Your objective:
Collect every line of the rows below that contains the word "Delete".

Extracted information:
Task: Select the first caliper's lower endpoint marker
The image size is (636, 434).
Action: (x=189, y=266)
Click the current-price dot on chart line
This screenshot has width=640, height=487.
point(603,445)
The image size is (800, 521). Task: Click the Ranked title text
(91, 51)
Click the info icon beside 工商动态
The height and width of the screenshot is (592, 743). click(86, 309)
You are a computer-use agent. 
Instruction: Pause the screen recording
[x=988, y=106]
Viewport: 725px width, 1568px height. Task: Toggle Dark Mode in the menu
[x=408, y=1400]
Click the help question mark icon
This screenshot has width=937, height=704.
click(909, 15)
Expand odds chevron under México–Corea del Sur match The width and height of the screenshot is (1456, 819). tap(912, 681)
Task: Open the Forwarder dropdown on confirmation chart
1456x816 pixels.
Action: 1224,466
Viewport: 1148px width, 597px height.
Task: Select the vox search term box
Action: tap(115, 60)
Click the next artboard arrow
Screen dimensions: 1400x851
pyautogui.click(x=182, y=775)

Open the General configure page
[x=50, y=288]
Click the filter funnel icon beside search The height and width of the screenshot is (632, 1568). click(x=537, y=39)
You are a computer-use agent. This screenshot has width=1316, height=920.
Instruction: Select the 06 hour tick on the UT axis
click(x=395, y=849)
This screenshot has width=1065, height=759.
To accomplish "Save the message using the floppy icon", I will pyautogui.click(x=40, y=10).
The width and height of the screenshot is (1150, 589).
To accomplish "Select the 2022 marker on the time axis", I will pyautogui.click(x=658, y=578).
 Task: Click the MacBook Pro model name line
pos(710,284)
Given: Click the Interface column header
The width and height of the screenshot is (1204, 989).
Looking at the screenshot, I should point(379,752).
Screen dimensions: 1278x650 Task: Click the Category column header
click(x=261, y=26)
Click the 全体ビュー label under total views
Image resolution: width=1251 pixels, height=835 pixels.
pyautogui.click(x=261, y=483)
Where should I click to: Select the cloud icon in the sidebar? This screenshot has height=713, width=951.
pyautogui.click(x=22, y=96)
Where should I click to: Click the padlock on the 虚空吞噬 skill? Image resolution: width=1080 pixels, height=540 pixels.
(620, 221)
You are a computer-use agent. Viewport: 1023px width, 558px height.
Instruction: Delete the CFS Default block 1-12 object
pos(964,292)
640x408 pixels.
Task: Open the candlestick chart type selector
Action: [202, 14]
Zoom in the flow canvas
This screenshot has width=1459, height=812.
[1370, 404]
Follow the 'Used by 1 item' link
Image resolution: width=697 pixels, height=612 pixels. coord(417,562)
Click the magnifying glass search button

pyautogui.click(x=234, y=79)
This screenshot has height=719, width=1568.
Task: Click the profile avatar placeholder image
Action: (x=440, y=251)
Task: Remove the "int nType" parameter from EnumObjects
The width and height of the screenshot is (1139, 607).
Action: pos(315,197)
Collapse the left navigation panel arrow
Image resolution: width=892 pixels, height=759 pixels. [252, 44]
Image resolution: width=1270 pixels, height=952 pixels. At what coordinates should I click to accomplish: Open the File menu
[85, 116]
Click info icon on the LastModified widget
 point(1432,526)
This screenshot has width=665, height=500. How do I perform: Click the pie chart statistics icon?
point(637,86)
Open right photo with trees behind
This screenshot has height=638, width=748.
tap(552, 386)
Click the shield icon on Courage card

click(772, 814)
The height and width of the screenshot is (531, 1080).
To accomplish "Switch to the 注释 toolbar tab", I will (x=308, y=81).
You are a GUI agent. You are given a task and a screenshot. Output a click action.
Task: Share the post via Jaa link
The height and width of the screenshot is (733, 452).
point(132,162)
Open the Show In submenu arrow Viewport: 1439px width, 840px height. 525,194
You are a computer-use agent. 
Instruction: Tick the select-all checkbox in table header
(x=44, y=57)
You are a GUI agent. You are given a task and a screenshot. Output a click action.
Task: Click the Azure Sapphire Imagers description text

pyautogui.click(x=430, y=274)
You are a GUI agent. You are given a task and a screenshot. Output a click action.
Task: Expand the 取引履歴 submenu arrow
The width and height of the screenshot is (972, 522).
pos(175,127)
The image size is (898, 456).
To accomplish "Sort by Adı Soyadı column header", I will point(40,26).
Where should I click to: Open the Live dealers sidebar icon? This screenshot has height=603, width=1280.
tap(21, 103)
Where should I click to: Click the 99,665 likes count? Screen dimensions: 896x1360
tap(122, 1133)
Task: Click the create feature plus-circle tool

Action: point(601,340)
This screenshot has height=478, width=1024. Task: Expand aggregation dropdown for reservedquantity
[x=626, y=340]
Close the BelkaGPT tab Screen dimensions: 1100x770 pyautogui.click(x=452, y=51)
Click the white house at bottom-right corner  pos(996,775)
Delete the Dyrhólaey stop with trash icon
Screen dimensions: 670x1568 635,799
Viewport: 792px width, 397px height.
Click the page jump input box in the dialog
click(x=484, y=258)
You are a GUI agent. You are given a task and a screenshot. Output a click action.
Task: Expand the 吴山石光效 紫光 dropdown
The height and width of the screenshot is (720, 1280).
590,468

Result for this exercise:
Instruction: Delete the CFS Default block 1-12 object
Delete the Dyrhólaey stop with trash icon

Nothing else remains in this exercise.